* [YOUR INSTRUCTIONS] Starting at the line that contains "The width and height of the screenshot is (578, 536)." and ending at the line that contains "Viewport: 1304px width, 2576px height.", the lines below are to be given again exactly, with nothing added.

* [DATA FOR THIS EXERCISE]
◇ ◇ ◇ ◇ ◇

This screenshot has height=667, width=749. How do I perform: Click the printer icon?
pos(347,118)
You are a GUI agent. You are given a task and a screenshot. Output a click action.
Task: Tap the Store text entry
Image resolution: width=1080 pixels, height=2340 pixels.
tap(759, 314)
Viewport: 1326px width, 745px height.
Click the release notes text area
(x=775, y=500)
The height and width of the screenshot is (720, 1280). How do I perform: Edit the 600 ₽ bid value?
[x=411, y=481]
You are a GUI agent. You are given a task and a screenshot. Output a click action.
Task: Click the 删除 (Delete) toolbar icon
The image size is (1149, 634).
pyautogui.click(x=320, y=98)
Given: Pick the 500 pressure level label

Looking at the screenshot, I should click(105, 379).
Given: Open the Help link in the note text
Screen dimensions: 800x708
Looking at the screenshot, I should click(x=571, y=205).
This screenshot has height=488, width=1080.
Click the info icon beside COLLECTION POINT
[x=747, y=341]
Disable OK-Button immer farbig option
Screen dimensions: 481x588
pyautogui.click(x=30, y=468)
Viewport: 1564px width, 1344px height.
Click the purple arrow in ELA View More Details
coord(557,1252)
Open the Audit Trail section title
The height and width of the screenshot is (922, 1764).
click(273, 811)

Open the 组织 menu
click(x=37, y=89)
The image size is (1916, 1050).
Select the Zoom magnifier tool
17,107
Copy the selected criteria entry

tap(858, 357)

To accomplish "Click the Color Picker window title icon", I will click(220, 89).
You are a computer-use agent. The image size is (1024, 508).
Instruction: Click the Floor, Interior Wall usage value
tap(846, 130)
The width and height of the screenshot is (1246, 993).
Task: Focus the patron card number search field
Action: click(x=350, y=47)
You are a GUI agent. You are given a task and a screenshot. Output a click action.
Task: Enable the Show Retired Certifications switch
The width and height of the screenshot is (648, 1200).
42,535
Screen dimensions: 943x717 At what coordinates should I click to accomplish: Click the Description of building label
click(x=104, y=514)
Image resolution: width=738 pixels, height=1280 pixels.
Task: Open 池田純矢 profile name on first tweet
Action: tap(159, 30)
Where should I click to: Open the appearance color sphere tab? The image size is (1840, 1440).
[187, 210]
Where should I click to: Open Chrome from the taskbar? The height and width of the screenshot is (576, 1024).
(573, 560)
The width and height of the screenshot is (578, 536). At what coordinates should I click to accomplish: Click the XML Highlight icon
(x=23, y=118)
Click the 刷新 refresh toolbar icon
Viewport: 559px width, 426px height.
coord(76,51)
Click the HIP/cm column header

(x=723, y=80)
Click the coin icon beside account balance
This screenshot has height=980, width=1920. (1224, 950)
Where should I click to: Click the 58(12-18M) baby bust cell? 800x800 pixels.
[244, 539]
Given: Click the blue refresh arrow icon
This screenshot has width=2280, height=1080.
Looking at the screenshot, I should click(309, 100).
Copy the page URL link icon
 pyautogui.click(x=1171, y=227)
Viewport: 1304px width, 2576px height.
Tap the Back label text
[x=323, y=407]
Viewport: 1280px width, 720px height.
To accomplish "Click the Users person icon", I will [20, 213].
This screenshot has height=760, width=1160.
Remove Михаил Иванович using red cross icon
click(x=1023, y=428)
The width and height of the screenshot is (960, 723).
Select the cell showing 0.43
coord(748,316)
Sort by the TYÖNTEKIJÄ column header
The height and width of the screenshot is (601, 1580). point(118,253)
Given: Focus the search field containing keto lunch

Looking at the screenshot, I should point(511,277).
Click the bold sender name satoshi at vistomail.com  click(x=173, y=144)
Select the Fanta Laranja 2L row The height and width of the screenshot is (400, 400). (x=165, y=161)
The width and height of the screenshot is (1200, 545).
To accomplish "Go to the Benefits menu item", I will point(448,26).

◇ ◇ ◇ ◇ ◇

* [ANSWER BOX]
The width and height of the screenshot is (578, 536). At what coordinates should I click to accomplish: Click the XML Highlight icon
(x=23, y=118)
Click the 刷新 refresh toolbar icon
Viewport: 559px width, 426px height.
coord(76,51)
Click the HIP/cm column header

(x=723, y=80)
Click the coin icon beside account balance
This screenshot has height=980, width=1920. (1224, 950)
Where should I click to: Click the 58(12-18M) baby bust cell? 800x800 pixels.
[244, 539]
Given: Click the blue refresh arrow icon
This screenshot has width=2280, height=1080.
Looking at the screenshot, I should click(309, 100).
Copy the page URL link icon
 pyautogui.click(x=1171, y=227)
Viewport: 1304px width, 2576px height.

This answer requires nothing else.